:: Material for this task ::

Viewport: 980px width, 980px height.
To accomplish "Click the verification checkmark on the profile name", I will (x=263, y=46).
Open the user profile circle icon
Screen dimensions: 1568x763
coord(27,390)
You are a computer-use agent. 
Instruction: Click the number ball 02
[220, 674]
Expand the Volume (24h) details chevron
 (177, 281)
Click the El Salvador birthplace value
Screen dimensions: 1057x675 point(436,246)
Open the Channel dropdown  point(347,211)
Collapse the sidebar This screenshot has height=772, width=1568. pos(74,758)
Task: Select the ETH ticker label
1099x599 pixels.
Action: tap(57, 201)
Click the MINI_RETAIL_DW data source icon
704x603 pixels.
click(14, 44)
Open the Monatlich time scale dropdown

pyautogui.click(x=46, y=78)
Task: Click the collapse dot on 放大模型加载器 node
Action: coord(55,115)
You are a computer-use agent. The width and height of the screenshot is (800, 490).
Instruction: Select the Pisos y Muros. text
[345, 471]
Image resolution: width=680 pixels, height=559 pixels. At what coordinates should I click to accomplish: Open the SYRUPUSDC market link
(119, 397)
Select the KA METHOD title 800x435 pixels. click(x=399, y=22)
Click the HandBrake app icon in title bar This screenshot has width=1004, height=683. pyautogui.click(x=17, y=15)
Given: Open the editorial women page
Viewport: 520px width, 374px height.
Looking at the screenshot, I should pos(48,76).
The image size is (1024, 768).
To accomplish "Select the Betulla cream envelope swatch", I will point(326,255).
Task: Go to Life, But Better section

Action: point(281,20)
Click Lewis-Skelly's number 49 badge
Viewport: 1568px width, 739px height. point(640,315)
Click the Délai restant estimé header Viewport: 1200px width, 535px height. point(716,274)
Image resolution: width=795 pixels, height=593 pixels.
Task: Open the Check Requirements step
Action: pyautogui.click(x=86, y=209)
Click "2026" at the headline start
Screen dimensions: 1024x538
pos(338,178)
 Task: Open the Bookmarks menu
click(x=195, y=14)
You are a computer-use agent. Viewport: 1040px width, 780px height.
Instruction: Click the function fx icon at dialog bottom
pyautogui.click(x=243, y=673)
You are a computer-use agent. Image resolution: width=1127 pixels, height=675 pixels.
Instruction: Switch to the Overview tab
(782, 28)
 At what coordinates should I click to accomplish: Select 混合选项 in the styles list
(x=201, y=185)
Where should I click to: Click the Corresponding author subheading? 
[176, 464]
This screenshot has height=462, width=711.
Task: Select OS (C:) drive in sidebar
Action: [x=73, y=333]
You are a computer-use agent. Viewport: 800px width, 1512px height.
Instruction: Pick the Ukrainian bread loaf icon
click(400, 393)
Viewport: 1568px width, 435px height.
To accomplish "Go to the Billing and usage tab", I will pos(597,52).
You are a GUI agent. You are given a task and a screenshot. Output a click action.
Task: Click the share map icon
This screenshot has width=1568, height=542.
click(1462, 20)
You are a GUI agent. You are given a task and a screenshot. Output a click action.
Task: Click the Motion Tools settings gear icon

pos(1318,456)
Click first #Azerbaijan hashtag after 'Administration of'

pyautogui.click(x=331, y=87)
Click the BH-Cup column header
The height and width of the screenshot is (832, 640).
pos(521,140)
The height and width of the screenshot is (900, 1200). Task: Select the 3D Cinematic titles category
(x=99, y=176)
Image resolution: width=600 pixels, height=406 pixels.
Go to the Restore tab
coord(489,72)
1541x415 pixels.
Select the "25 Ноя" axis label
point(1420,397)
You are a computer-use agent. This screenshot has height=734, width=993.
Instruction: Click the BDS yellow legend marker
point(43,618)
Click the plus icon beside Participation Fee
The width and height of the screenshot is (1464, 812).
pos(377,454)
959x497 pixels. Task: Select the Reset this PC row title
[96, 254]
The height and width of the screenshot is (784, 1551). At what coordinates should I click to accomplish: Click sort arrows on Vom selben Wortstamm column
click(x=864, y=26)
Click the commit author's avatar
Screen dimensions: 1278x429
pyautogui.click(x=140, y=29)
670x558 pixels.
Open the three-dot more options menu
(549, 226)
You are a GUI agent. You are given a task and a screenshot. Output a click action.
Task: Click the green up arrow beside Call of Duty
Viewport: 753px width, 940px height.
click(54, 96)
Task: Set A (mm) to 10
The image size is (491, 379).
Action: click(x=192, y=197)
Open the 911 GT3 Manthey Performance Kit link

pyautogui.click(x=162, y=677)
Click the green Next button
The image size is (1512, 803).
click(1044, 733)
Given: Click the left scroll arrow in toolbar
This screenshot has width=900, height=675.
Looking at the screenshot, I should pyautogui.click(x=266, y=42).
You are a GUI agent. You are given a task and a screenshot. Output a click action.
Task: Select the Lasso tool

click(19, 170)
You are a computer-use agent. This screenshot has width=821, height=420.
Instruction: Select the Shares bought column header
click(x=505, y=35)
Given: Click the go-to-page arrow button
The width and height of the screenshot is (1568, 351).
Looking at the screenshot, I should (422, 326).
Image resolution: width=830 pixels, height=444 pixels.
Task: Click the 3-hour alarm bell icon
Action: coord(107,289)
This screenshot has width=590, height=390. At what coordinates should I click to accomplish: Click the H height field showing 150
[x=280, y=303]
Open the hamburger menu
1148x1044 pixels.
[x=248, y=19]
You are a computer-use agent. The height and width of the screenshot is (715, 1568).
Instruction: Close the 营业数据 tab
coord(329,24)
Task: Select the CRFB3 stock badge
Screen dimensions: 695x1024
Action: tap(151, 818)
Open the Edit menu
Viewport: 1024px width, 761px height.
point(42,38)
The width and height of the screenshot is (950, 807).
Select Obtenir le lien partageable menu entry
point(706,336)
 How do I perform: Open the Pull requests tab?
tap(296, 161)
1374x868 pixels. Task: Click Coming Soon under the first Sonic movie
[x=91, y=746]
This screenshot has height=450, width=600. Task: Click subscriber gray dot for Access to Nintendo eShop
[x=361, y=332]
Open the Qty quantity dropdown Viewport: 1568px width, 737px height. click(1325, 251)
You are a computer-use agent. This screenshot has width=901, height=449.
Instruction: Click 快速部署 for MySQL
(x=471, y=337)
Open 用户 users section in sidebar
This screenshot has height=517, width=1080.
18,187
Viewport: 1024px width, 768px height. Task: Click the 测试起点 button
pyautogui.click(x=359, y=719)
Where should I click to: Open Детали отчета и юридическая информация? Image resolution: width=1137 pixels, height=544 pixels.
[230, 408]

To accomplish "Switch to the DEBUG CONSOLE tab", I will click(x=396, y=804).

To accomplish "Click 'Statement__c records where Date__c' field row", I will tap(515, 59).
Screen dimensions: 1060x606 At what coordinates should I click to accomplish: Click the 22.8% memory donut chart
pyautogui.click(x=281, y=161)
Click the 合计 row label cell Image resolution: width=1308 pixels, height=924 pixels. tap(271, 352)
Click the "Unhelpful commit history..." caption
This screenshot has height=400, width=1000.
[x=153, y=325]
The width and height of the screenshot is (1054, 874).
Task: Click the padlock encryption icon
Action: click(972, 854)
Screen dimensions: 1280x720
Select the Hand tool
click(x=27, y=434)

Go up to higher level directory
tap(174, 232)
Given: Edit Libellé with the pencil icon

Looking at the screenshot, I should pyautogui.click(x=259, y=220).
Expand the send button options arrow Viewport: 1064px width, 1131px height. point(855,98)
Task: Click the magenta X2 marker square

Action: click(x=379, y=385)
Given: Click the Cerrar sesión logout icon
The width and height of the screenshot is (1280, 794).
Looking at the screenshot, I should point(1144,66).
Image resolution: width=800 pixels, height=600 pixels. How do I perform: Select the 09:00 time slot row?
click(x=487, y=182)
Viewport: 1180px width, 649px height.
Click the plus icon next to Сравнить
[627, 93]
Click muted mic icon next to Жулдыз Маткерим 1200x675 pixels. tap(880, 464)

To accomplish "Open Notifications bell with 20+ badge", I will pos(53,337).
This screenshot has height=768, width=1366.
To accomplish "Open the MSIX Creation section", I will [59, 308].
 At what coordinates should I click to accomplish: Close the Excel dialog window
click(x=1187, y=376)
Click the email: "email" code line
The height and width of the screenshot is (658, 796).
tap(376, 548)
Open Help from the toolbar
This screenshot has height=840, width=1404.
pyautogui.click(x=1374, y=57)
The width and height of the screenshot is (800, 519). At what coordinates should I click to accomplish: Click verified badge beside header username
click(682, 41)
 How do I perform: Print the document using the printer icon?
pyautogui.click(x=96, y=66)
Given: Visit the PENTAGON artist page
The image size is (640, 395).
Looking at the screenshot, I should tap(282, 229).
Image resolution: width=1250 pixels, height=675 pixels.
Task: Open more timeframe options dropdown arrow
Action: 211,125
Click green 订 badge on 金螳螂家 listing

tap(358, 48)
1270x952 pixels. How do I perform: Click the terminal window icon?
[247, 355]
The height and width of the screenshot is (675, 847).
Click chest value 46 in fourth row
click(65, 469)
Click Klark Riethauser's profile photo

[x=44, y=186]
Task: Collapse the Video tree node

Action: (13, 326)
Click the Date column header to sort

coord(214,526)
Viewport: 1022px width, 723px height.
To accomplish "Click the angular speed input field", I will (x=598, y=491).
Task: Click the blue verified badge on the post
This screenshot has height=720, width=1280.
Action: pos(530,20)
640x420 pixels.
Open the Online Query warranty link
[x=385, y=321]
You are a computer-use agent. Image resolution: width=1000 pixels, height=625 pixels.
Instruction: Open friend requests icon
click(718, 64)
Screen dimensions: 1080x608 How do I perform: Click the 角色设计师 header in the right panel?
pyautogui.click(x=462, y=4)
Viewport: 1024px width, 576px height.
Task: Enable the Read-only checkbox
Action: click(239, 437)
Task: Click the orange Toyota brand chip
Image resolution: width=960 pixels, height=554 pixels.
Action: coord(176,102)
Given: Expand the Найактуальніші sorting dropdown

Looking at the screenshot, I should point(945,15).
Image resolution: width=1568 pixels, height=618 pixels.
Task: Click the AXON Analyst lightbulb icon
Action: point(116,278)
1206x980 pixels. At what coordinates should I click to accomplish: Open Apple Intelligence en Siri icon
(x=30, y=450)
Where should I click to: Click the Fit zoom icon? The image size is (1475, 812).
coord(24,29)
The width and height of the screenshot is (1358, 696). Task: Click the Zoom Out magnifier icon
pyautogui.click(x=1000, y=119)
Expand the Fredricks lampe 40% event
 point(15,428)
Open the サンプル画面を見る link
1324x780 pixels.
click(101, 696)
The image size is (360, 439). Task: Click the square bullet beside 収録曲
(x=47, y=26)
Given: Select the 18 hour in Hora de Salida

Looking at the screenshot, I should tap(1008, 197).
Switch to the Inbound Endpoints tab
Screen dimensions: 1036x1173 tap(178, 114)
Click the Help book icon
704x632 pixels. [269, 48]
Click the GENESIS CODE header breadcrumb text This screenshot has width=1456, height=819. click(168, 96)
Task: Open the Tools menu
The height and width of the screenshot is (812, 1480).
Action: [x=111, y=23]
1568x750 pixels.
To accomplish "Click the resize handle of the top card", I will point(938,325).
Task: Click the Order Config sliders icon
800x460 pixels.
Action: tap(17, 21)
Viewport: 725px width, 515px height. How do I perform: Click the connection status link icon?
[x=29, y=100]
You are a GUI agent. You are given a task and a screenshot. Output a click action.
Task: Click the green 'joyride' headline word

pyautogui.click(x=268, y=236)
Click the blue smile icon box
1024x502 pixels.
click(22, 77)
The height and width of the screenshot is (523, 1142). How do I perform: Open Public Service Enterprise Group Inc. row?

:::

--- Your objective ---
Set down only the lines above that fall between the line holding "The image size is (1024, 768)." and the line holding "You are a computer-use agent. Image resolution: width=1127", inclusive, keeping each exact.

--- Task response ---
The image size is (1024, 768).
To accomplish "Select the Betulla cream envelope swatch", I will point(326,255).
Task: Go to Life, But Better section

Action: point(281,20)
Click Lewis-Skelly's number 49 badge
Viewport: 1568px width, 739px height. point(640,315)
Click the Délai restant estimé header Viewport: 1200px width, 535px height. point(716,274)
Image resolution: width=795 pixels, height=593 pixels.
Task: Open the Check Requirements step
Action: pyautogui.click(x=86, y=209)
Click "2026" at the headline start
Screen dimensions: 1024x538
pos(338,178)
 Task: Open the Bookmarks menu
click(x=195, y=14)
You are a computer-use agent. Viewport: 1040px width, 780px height.
Instruction: Click the function fx icon at dialog bottom
pyautogui.click(x=243, y=673)
You are a computer-use agent. Image resolution: width=1127 pixels, height=675 pixels.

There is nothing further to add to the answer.